François Kraus : Disons que pour les lycéens, la laïcité constitue avant tout un cadre juridique destiné à assurer la séparation du religieux du politique, la liberté de conscience et l’égalité entre les religions. Contrairement à leurs aînés, ils ne l’associent pas à une forme d’anticléricalisme. En effet, les lycéens se distinguent par leur rejet de l’idée selon laquelle la laïcité consisterait à « faire reculer l’influence des religions dans la société » : seuls 11 % d’entre eux partagent ce point de vue, soit deux fois moins que chez l’ensemble des Français âgés de 18 ans et plus (26 %). À l’inverse, ils affichent leur préférence pour une vision assez minimaliste de la laïcité en l’associant en priorité à un traitement égal des différentes religions (à 29 %, soit 10 points de plus que chez l’ensemble des Français). II est intéressant de noter que cette association de la laïcité à l’absence de discrimination entre les croyants est particulièrement forte dans les rangs des adeptes des religions minoritaires (38 %) – notamment les élèves de confession musulmane (37 %) –  mais aussi d’autres catégories souvent plus exposées aux discriminations telles que les personnes perçues comme « non blanches » (42 %) ou résidant dans des banlieues populaires (37 %).
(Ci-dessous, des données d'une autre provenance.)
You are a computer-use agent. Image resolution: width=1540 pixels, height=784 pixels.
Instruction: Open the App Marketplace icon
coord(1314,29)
Gilles Clavreul : Le sondage révèle un décalage et un clivage.

Le décalage, c’est celui qui sépare les jugements et les perceptions des lycéens de l’ensemble de la population. Sans grande surprise, ces derniers manifestent plus d’attachement à la liberté en général, plus de sensibilité envers les discriminations, et plus de tolérance envers l’expression des convictions personnelles, y compris religieuses. Ainsi, une majorité de lycéens (52%) est favorable à ce que les élèves puissent porter des signes religieux visibles (dont 59% de filles contre seulement 45% de garçons) ; un quart de l’ensemble des Français seulement soutient cette position.
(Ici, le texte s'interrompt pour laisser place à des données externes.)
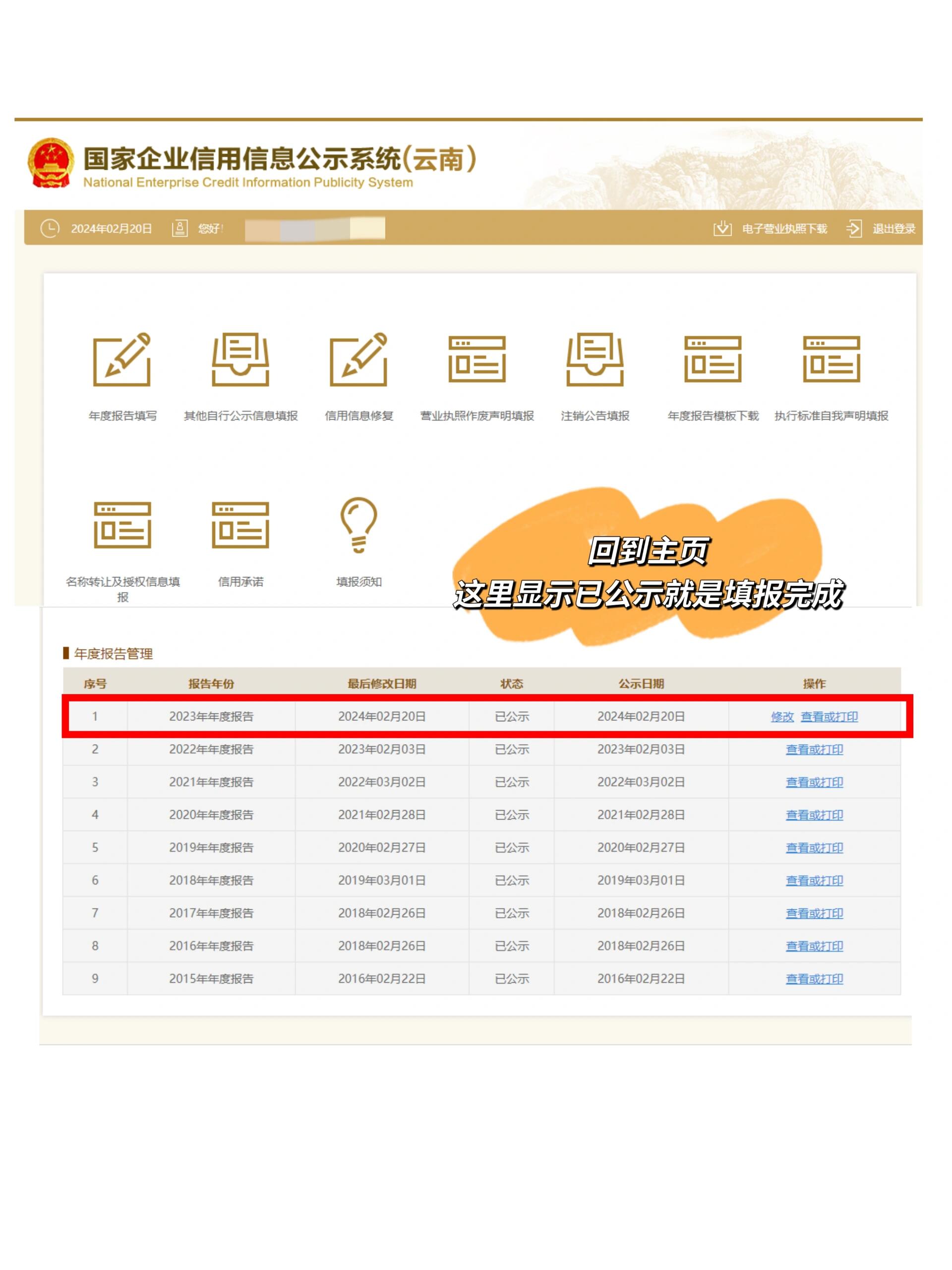The width and height of the screenshot is (952, 1270).
Task: Open the 注销公告填报 icon
Action: point(595,359)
Il est toujours difficile de prédire si ces écarts sont imputables à l’âge, ce qui laisse entendre que les avis pourront – c’est plus que probable - évoluer au cours de la vie, ou si la jeune génération s’inscrit en rupture par rapport aux aînés. Sans me mouiller beaucoup, j’aurais tendance à penser qu’il y a un peu des deux.

Je relève par ailleurs que les jeunes se montrent désireux d’apprendre, puisqu’ils sont nombreux à demander des enseignements sur la laïcité, les valeurs de la République et aussi le fait religieux. J’aurais tendance à valoriser le côté positif de cette attente : il faut que les adultes l’entendent et sachent y répondre, ce qu’ils n’ont pas vraiment su faire jusqu’à présent – j’y reviendrai.

En revanche, le sondage montre aussi un clivage et là, on ne peut pas tergiverser : les jeunes musulmans sont en porte-à-faux, aussi bien sur la place de la religion dans la société, sur le sens à donner à la laïcité, que sur la liberté d’expression. Même si d’autres enquêtes ont déjà mis en exergue ce phénomène, il n’est jamais apparu de façon aussi massive : les lycéens musulmans jugent la laïcité discriminatoire à 89% contre 43% de l’ensemble des lycéens. Ils sont 54% à juger la laïcité « dépassée », faisant jeu égal avec les lycéens proches du Rassemblement national…tiens donc ! Mais ils ne sont que 26% à considérer que Samuel Paty a eu « raison » de montrer des caricatures, 26% lui donnant raison (contre 61% des Français), 26% ne se prononçant pas.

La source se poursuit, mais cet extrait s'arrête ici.